A lack of jobs not aspiration is the cause of youth unemployment

FACT: Youth unemployment is so high because there aren’t enough jobs.

This seems to be so obvious, you might be wondering why I feel the need to write a blog about it, but a large proportion of the Tory Party don’t seem to accept this. David Cameron announced at his conference this week his (unworkable) plans to deny all social security benefits to those under 25. Instead they must ‘learn or earn’. Implicit in this idea is that most young unemployed young people are out of work by choice, and removing the option of social security to these people will solve the problem. I don’t know whether they really believe this or not, but it’s a total myth.

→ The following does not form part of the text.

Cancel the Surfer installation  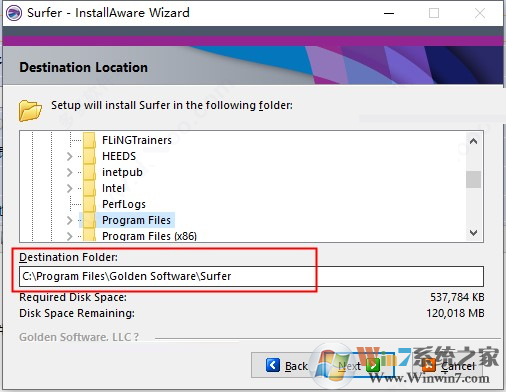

When the economy is weak and unemployment is high, employers can afford to be more picky in their hiring. There are often numerous highly skilled or experienced people applying for the same vacancies as young unemployed people. Taking on the young person becomes a risk for the employer. Young people are moved to the back of the queue, and move further back the longer they are out of work. Even as the economy recovers, the young, the old and the long term unemployed still struggle to find work. It has nothing to do with aspiration or the choice to live a life on benefits.

The current stats bear this out. Including ‘inactive wants a job’, there are around 5 million people wanting a job but can’t find one and a further 1.4 million who are working part time but the ONS says there are just over 500,000 vacancies available currently.

So this latest idea from the Tories is ridiculous. To repeat, there just aren’t enough jobs.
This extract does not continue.